FIG. 1 is a schematic front view of a light emitting diode lamp according to an embodiment of the present invention.

FIG. 2 is a schematic cross-sectional view in the direction of arrows AA in FIG.

FIG. 3A is a schematic front view of a light emitting diode used in the light emitting diode lamp, FIG. 3B is a schematic sectional view of the light emitting diode viewed from the x-axis direction, and FIG. (c) is a schematic cross-sectional view of the light emitting diode when viewed from the y-axis direction.

FIG. 4A is a schematic front view of a holder used in the light-emitting diode lamp, and FIG.
FIG. 4 is a schematic cross-sectional view in the direction of arrow B.

FIG. 5 is a schematic front view of a conventional light emitting diode.

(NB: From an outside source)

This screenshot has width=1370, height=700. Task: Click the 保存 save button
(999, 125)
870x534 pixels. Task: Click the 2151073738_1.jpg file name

FIG. 6 is a schematic front view of a conventional light emitting diode lamp.

7 is a schematic cross-sectional view in the direction of arrows CC in FIG. 6;

[Explanation of symbols]

 DESCRIPTION OF SYMBOLS 10 Light emitting diode 12 Light emitting element 14a, 14b, 14c, 14d Lead 16 Wire 18 Light transmitting material 22 Concave reflective surface 24 Radiation surface 26 Support 26a Top end surface 30 Holder 32 Fitting portion 35 Contact surface 37 Opening

Claims (5)

[Claims] A plurality of light-emitting diodes; and a holder for holding the plurality of light-emitting diodes, wherein each of the light-emitting diodes has a light-emitting element; A concave reflecting surface provided to face the light emitting surface of each light emitting element, a radiating surface for radiating light reflected by the concave reflecting surface to the outside, and a supporting portion provided around the radiating surface. And wherein the holder is arranged such that each light emitting diode is directed to the same irradiation point, and the distance between the irradiation point and each light emitting diode is equal. 2. The holding device according to claim 1, wherein said holding member is inserted from a radiation surface side of said light-emitting diode and fitted with a supporting portion, and a contact portion abutting on an upper end surface of said supporting portion formed in said fitting portion. The light-emitting diode lamp according to claim 1, wherein the light-emitting diode lamp has a surface, and the contact surface is formed as a spherical surface having an irradiation point as an origin. 3. The light-emitting diode lamp according to claim 1, wherein the concave reflecting surface of the light-emitting diode has a paraboloid of revolution whose shape focuses on the light-emitting element or a shape similar thereto. . 4. The light-emitting diode according to claim 1, wherein an end of said reflecting surface is cut symmetrically on a plane perpendicular to a plane including an edge of said concave reflecting surface. 3. The light emitting diode lamp according to 3. 5. The light emitting diode lamp according to claim 1, wherein said light emitting diodes are arranged in a ring.